You are right, that was a mistake in my post. I’ll correct it, thanks.

if your model includes an interaction there is no single number that corresponds to this “independent” effect - each combination of badge and context is allowed to have different mean, so in some contexts, “twitter” can have larger expected value then “nobadge” and in other contexts it could be reversed. Or the magnitudes can be completely different. To make an overall measure of effect of just “twitter” vs. “nobadge” you need to combine those multiple numbers into a single number and there are many ways to do this.

A good way to think about this is in terms of prediction (which let’s you use posterior_predict, posterior_epred or posterior_linpred and avoid thinking about coefficients). You could for example make predictions for the dataset you have and look at the predicted differences between “badge” and “twitter” - this will mean that your overall effect is built from the context-specific effects by weighting each context proportionally to how frequently it appears in your data.

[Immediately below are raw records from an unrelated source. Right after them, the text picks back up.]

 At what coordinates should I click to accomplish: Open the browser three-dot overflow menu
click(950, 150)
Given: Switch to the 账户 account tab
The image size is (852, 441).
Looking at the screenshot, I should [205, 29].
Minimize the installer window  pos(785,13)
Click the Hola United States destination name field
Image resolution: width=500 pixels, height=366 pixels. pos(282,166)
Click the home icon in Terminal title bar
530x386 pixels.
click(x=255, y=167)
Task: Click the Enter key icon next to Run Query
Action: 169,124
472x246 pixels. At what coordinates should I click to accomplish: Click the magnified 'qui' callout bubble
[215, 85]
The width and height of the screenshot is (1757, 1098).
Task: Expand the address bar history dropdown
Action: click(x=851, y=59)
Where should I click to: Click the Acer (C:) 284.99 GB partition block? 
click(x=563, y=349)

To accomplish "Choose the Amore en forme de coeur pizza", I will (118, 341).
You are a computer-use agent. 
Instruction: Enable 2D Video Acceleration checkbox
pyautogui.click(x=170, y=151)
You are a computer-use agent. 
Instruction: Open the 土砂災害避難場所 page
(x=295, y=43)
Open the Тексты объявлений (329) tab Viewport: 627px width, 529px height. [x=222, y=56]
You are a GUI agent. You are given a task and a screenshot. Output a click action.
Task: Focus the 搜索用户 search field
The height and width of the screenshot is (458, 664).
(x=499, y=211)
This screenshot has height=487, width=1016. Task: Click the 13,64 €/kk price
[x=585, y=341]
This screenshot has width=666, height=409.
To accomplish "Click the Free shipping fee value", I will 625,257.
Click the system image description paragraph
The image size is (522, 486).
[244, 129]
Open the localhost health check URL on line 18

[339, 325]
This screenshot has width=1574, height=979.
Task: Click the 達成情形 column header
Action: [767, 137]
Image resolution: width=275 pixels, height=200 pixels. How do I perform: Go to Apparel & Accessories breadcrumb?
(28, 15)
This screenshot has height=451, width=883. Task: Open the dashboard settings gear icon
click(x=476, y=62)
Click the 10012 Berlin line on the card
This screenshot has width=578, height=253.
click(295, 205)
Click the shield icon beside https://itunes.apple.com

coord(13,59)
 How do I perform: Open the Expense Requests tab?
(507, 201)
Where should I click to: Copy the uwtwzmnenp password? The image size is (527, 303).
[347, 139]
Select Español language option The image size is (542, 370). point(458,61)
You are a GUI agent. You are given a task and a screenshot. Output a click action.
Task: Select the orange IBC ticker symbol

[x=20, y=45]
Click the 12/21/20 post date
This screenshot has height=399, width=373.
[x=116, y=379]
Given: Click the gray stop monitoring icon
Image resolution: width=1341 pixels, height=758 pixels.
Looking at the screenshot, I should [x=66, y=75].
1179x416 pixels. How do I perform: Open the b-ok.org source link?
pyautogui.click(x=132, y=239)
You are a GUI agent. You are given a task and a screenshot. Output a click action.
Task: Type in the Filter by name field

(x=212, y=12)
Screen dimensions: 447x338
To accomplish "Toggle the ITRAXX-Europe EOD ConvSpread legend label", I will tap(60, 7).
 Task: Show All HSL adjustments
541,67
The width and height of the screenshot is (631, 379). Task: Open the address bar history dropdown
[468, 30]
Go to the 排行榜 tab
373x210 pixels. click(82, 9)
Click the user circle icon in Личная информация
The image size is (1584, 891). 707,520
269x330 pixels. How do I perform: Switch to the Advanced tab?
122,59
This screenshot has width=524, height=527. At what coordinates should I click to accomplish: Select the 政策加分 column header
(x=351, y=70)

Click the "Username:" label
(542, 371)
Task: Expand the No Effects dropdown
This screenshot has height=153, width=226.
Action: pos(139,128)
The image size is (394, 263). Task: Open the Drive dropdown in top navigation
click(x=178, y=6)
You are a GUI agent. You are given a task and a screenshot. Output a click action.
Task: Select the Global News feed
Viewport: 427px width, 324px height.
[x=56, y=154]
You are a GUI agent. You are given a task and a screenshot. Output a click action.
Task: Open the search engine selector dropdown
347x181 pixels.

Or you could create an artificial dataset that contains a single copy of all context-badge combinations and predict for that. This will mean your overall difference is built from the context-specific effects by weighting each context equally. And there are many other options! Which is best completely depends on the ultimate question you are trying to answer.

1 Like

Thank you again for the detailed answer, I really appreciate it!!

This is exactly what I’m struggling with. Do you have any advice where I find more info about this?
In my case I preregistered a hypothesis that states that I don’t expect a difference between “nobadge” and “twitter” (using ROPE).
So while prediction is definitely something I should look into, I feel I need to come up with a single coefficient (and its credible intervals) to test my hypothesis as preregistered. I simply don’t know how to combine the multiple numbers (which all stand for different contrast settings) into one single number (that represents “nobadge” vs “twitter” across contexts).

As I said, there is no single way to do this and there is no single “best” answer. Which way of combining the coefficients is most sensible would depend on the exact scientific question of interest. It is possible that different sensible ways of combining the values will give roughly the same results and this would let you of the hook, but in full generality, different ways to combine could easily lead to completely opposite conclusions. It is also possible that your question is too vague to let you make the call, in which case it might make sense to spend some time clarifying the question.

One way out of this would be to test the hypothesis that the difference for all contexts is simultaneously within your ROPE - that is a harder bar to pass, but if you can pass it, then you are IMHO good.

I would also note that even inspecting a single coefficient can be framed as a prediction task (e.g. if your model was just y ~ 1 + badge than the badge coefficients correspond to your predictions about between-group differences in mean response on the latent probit scale in a future experiment where you have so many participants that noise becomes negligible). So thinking about predictions contains inspecting model coefficients as a special case. And it is possible that thinking about which predictions are relevant for you instead of confining yourself to the (somewhat contrived) predictions tasks inherent in your model coefficients. But no pressure :-)

1 Like

Thank you again @martinmodrak for your input.

I think I found now another way to get to my desired comparisons, namely via emmeans. To get comparisons for the different levels of badge within each context I would use:

emmeans(m1, specs = pairwise ~ badge | context, resp = "sharing")

This is what you meant with:

right?

For the main effect of “twitter” there would also be the option:

emmeans(m1, specs = pairwise ~ badge, resp = "sharing")

However, I remember that testing main effects in the presence of interaction effects is often criticised (is this what you pointed out in the first paragraph of your last message?). So potentially checking within each context is safer than main effects.